Schütteln und Schlagen: Aus Rahm wird Butter!

Foto: Jonathan Burghofer

Ein einzigartiger Nachmittag erwartete die SeniorInnen des Sonnenhofs Lenaupark Anfang April. Denn der 26-jährige Simon Diendorfer, Studierender an der Caritas-Schule für Sozialbetreuungsberufe am Linzer Schiefersederweg, hatte sich für sein „Fachprojekt Altenarbeit“ etwas ganz Besonderes einfallen lassen. Er wollte „Erinnerungsarbeit“ praktisch umsetzen. Mit seinem Projekt sollten sich die SeniorInnen an ihre Kindheit und Familie, an das aufwändige Arbeiten mit altertümlichen Haushaltsgeräten, an die geleisteten mühsamen Hausarbeiten und an die Bedeutung von Lebensmitteln sowie deren Herstellung im Alltag erinnern. Gleichzeitig sollten ihre Sinne sensibilisiert werden.

Um diese Ziele zu erreichen, wollte er gemeinsam mit den SeniorInnen aus Rahm Butter erzeugen und anschließend verkosten. „Da ich auf einem Bauernhof aufgewachsen bin, war es für meine Familie und mich alltäglich, die Hausarbeiten teilweise mit altertümlichen Haushaltsgeräten zu bewältigen“, so Diendorfer. „In jedem Gerät steckt eine Geschichte und jede Handbewegung wurde jahrelang verfeinert. Meine Eltern und Großeltern legten viel Wert auf die genaue Durchführung und erzählten gerne Geschichten aus ihrer Jugend. Mir gefiel immer die Vorstellung, dass ich einen Teil ihrer Geschichte zu meiner machen konnte und dieselben Handgriffe und Tätigkeiten erlernte wie sie vor vielen Jahren. Auch ich verbinde diese Gegenstände mit meiner Kindheit und dem Gefühl von meinem Zuhause. Ich wollte dieses Gefühl auch bei anderen hervorrufen und holte deshalb die alten Materialien zur Butterherstellung hervor.“

An besagtem Nachmittag warteten nicht nur die acht angemeldeten SeniorInnen auf Simon Diendorfer, sondern insgesamt 15 Personen. Jede Person erhielt von Diendorfer ein mit Rahm gefülltes Glas, mit dem die SeniorInnen ihre eigene Butter und Buttermilch durch Schütteln herstellen konnten. Diendorfer hatte allerdings auch ein altes Butterfass mit, das von allen begeistert begutachtet und schließlich gemeinsam verwendet wurde. „Das ist als wäre es 1940!“ sagte ein Herr, als er die Kurbel des Butterfasses in der Hand hatte.
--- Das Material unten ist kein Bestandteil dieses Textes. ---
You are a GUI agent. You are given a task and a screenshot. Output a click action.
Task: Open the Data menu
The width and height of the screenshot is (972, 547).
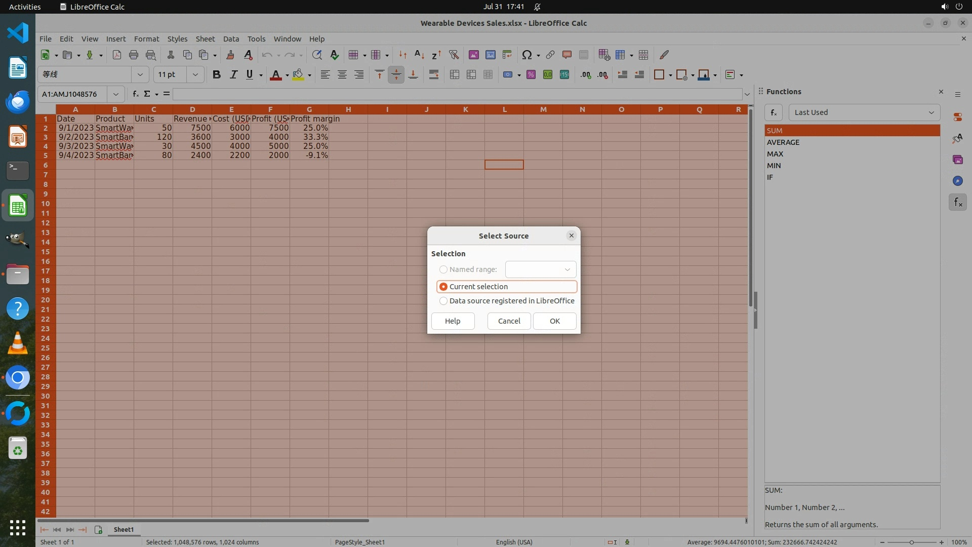[x=231, y=39]

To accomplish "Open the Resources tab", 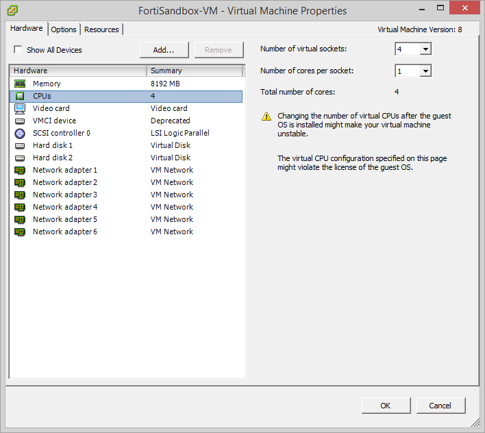I will [x=101, y=29].
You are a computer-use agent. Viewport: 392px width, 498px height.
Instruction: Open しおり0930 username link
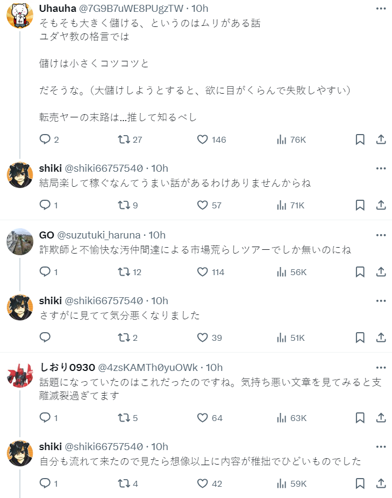tap(67, 367)
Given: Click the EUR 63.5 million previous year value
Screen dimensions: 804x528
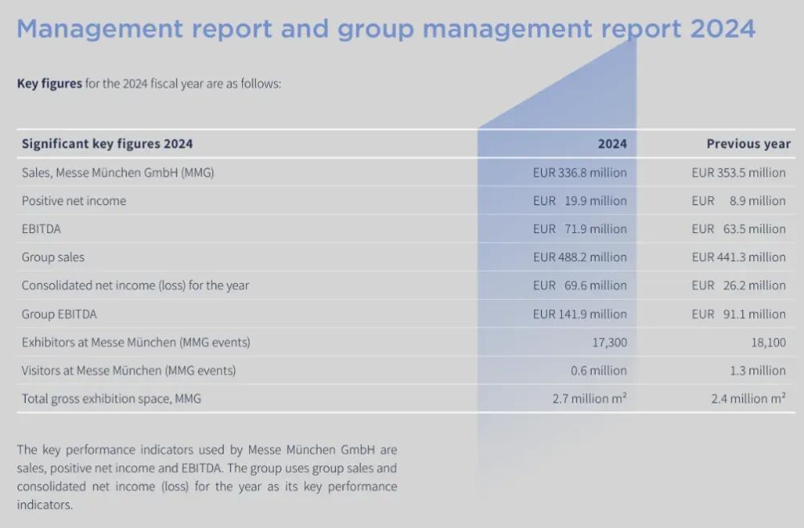Looking at the screenshot, I should [738, 229].
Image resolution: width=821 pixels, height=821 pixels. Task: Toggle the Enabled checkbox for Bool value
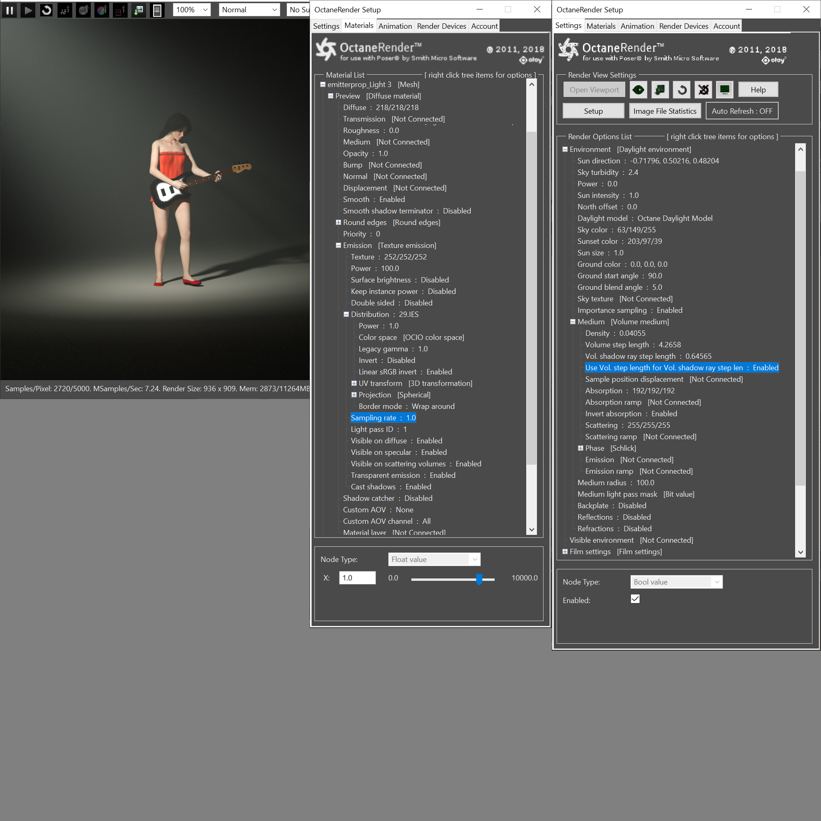(635, 599)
Dass sich nebenbei eine angeregte Unterhaltung ergab, sorgte zusätzlich für die Kurzweile des Nachmittags.

Am Ende der mühevollen Lebensmittelherstellung hatten alle SeniorInnen ihre eigene Butter und Buttermilch, die im Anschluss gemeinsam mit frischen Kartoffeln und Brot verspeist und aufgrund der vielen Handarbeit besonders gewürdigt wurde.